• Reading passage
========================

I have on M1 Pro and x86 emulation is pretty painfully slow, even with all the bells and whistles like virtio storage, forced multithreading, etc. Not something you wanna spend your days coding and compiling in. I ended up using an old x86 laptop as headless Ubuntu server that I ssh'd into instead.

Edit: maybe there's a way to utilize Rosetta2 for speedups? I know there is for individual binaries, but a whole VM?

johalun avatar Oct 05 '23 22:10 johalun

I have tried Multipass by Canonical on Linux(Ubuntu), macOS(Intel) and macOS(Apple Silicon), it's pretty good and easy to use!

@geerlingguy Meets all your criteria expect that you can only run Ubuntu distro's on it.

========================

Interface element records
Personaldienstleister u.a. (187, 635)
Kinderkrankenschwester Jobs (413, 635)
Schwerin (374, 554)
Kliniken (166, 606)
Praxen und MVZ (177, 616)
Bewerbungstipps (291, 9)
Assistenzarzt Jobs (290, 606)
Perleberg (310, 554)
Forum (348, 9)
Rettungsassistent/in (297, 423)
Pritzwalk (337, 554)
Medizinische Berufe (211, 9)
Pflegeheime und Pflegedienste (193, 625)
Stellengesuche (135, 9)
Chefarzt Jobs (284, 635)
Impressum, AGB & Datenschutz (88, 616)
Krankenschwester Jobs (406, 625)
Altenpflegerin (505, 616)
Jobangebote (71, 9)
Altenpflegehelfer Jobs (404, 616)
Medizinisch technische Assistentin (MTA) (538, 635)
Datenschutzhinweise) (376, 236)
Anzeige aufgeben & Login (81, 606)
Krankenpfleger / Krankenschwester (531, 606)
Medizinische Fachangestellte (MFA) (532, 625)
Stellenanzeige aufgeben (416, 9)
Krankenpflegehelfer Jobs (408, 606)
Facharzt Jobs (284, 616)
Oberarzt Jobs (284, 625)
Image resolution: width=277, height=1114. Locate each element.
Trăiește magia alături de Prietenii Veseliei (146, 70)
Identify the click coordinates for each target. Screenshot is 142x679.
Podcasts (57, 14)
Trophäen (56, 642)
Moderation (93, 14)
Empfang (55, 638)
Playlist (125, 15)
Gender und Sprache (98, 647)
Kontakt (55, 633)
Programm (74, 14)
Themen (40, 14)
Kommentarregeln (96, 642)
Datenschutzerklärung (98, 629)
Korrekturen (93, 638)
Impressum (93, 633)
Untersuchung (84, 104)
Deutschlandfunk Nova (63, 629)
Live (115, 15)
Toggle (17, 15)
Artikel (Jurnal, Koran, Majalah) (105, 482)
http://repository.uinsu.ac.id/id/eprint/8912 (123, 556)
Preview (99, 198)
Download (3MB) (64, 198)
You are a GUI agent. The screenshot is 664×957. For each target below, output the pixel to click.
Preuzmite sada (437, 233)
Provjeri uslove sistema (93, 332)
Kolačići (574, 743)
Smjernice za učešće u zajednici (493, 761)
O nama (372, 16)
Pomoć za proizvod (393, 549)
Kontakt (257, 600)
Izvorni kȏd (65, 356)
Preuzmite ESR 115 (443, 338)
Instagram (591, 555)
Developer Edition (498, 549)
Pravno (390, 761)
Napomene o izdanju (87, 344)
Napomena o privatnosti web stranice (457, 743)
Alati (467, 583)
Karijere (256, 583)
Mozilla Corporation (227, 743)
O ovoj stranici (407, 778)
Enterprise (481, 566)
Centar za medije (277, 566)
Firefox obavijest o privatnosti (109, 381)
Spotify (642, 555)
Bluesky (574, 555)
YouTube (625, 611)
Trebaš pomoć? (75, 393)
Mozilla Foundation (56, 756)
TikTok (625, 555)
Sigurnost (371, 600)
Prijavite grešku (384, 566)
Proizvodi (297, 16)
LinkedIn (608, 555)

========================

• Directions
a) In the comment thread, what did the first commenter end up using instead of x86 emulation?
b) Condense the paragraph in the comment thread that begins "I have on M1 Pro" into a shorter version that keeps its main facts.
c) Translate this sentence from the comment thread into Spanish: "I have tried Multipass by Canonical on Linux(Ubuntu), macOS(Intel) and macOS(Apple Silicon), it's pretty good and easy to use!"
Rely on the comment thread alone.

• Final results
a) An old x86 laptop set up as a headless Ubuntu server, accessed over ssh.

b) On an M1 Pro, x86 emulation is painfully slow even with tweaks like virtio storage and forced multithreading, which makes it unsuitable for daily coding and compiling. The commenter switched to an old x86 laptop running as a headless Ubuntu server reached over ssh.

c) He probado Multipass de Canonical en Linux (Ubuntu), macOS (Intel) y macOS (Apple Silicon); ¡es bastante bueno y fácil de usar!